As I grew up, my messiness only got more epic in scope. When I learned to drive and got my first car, it became a giant purse filled with empty Diet Coke cans, candy wrappers and garage sale finds that I was always forgetting to take inside the house. Laundry piled up as more clothes were purchased, and even though I had finally started brushing my hair, my barrettes and brushes and hair ties littered the bathroom counter.

Throughout the years, many brave, kind, dear friends have tried to clean and organize my various spaces, but I typically thwarted their efforts by bringing out a bottle of wine to distract them. I’d much rather listen to music and gossip and drink than clean out a closet.

But, when I got married 12 years ago to a quite tidy and organized man, everything changed. My husband, Todd, accepted the Sloppy Jo in me, but only if my messiness was relegated to just one room. My nickname from Todd is “Bunny,” and a spare bedroom at our condo is lovingly referred to as “The Bunny Hole”—and, oh, what a glorious mess of shoes, clothes, hair accessories, water bottles and dust The Bunny Hole was—that is, until Marla Ottenstein, Professional Organizer walked in to both my Bunny Hole and my life—and transformed both.

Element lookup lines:
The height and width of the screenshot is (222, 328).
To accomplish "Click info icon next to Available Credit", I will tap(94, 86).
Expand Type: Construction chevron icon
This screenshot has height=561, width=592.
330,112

• _REQUIRED TASK_
Update the passage on messiness, starting at the words "Throughout the years, many" and stopping after "out a closet.", so that "lemonade" replaces "wine".

• _COMPLETE ANSWER_
Throughout the years, many brave, kind, dear friends have tried to clean and organize my various spaces, but I typically thwarted their efforts by bringing out a bottle of lemonade to distract them. I’d much rather listen to music and gossip and drink than clean out a closet.